Task set:
(1) In the passage on health care costs, at what rate would the proposed "health" tax start?
(2) Continue the passage on health care costs from where it stops.

Exercise passage:

════════

Assuming the 45-50 million uncovered people is an accurate number, then at least 2 alternatives present. First, the US government could advertise for bids from insurers to cover those people. At $10,000 per person, that comes to $500 billion. Very expensive, but a simple solution beyond belief. Second, the US Government could create a “fall back” insurance agency, which anyone could “buy” into. A “health” tax would be added to your FICA now at 7.65% matched by employers total 15.3% of payroll. Let us say we start the “health” tax at 5% and matched by employers. Total of 10% would be collected. Any shortfall would of necessity be made up out of the General Fund.

How to lower the rate of increase in health care will not be so easy. Putting everyone’s health care information in a giant data base accessible by any legitimate provider would be a start. While that is easy to do electronically, the issue of security of the 300 million or so individual patients is not so easy.

Another cost increasing habit we have slid down the slippery slope into over the past 40-50 years, is the lack of or shortage of general or family practitioners and the over-supply of specialists. Because in part it is so easy to base reimbursement payments on procedures performed, and not so easy to give value to a quiet sit-down with your family doctor for some “grandfatherly” medical advice on life types, and etc.

════════

Extracted data:
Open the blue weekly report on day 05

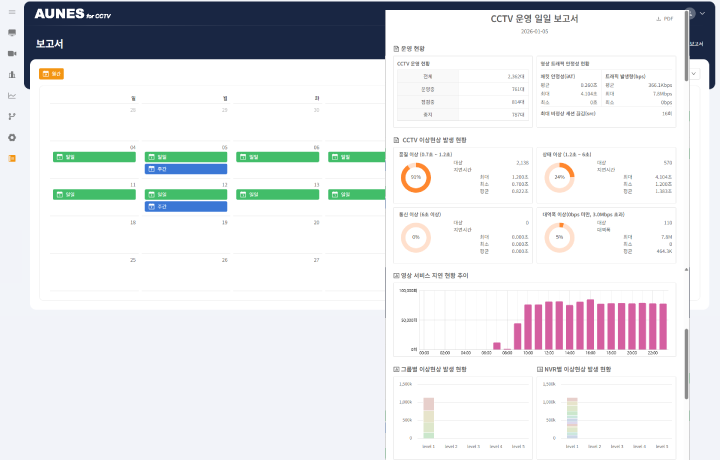(186, 169)
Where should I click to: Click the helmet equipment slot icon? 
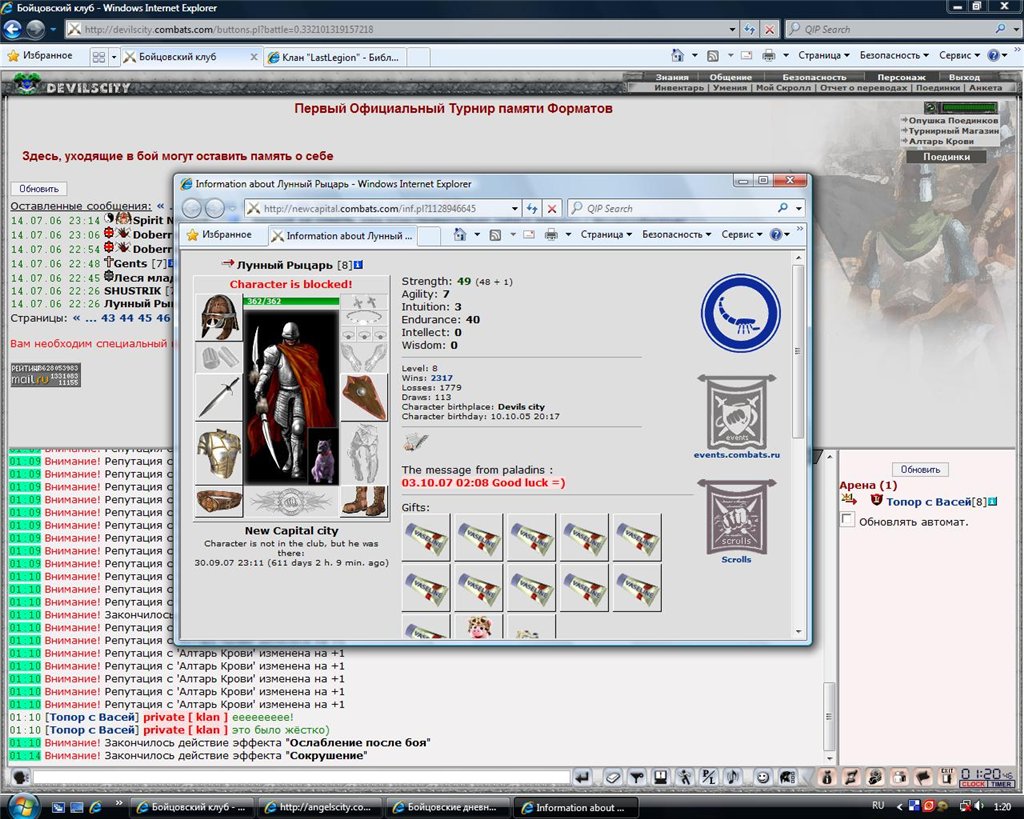(219, 317)
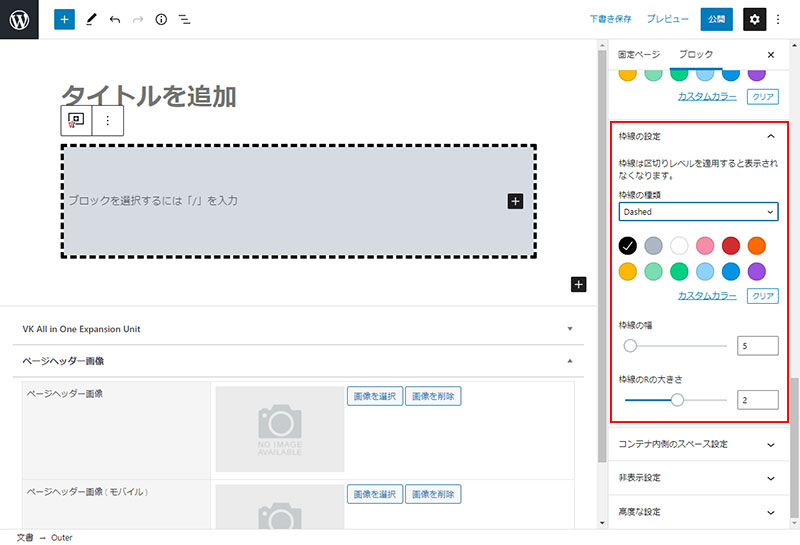Choose the red border color swatch
Viewport: 800px width, 545px height.
coord(731,245)

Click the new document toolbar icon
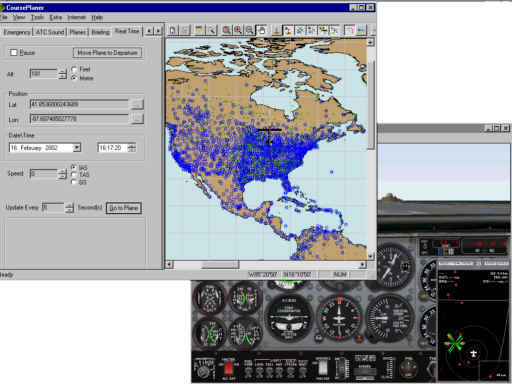(173, 30)
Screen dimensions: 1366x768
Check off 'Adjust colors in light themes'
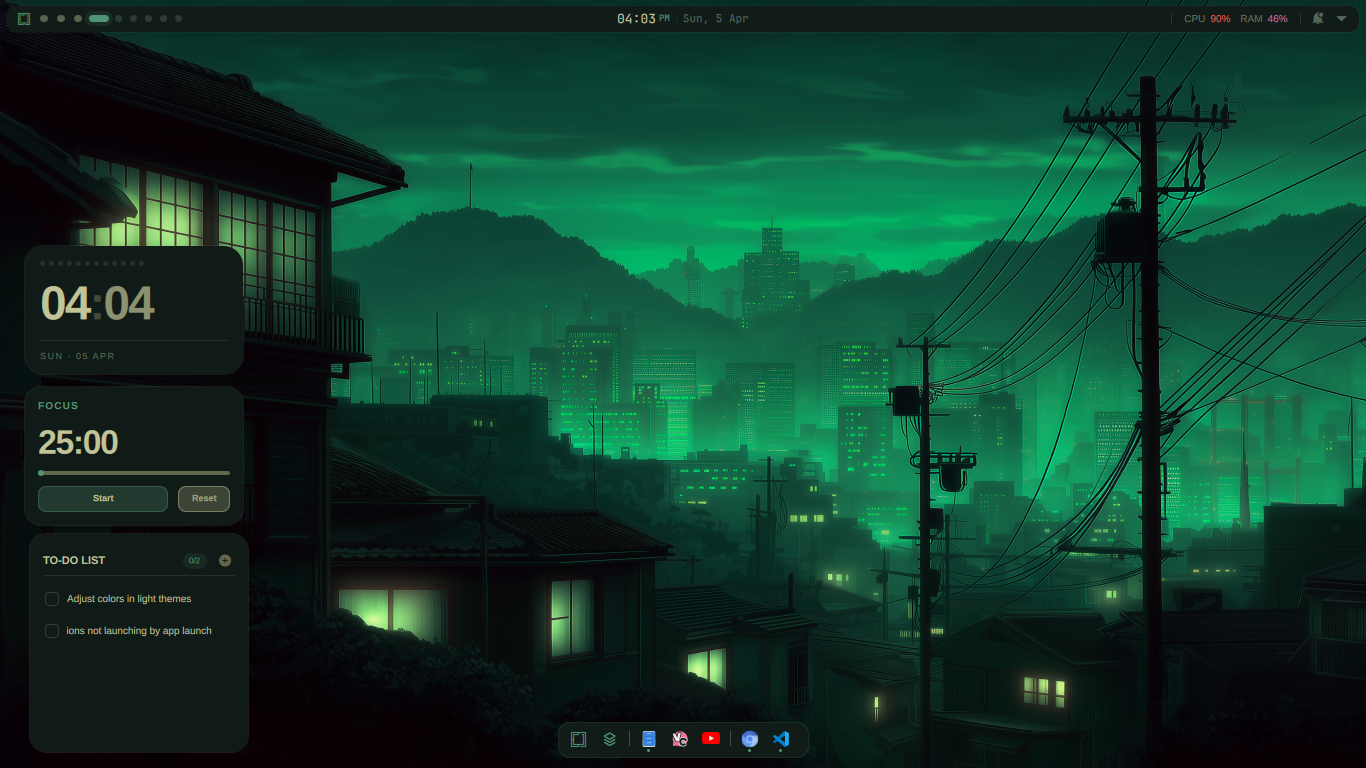pos(52,599)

════════

Response list:
(1) 5%, matched by employers, for a total of 10%.

(2)
Another way to save, and I’m not sure how often this would apply, is duplicating tests. Once I had a very sore knee and I could barely walk on it. With a relative in the health care system I was able to get into my regular doctor that same day. My good fortune continued as the weekly visiting orthopedic surgeon was also on the premises. He saw me and ordered an old fashioned x-ray of my knee. Because in part I am an old person, he found signs of arthritis on my knee joint but he said it should not cause my complaint. He ordered a MRI, that miraculous machine that can look inside of you!

Good x-ray machines cost $50-$100,000 to buy and the price of film and a technician to operate. When MRI machines first became available they were priced at $1 million. That was 20 years ago so I do not know if a new MRI machine costs MORE or LESS today. I do know it can be operated by a technician without a MD on the premises. In any case, I had a MRI done on my knee. Because the patient must remain stationary for several minutes holding the knee in a particular position, I can tell you IT HURT! How much? Well, I said to myself if I have to undergo any more MRI, I’m taking TWO shots of Jack Daniels (Black Label) before I have it done!

The MRI revealed I have no cartilage on the moving parts of my knee. That explained the pain. I got one shot of cortisone in the knee - painless - and LOST 120 pounds, and I am no longer bothered by a sore knee. If I had not lost that excess weight, I would very likely have had a knee replacement. And this is a problem that raises America’s health care costs by some huge amount. Maybe as much as 30%! So what do you do for that?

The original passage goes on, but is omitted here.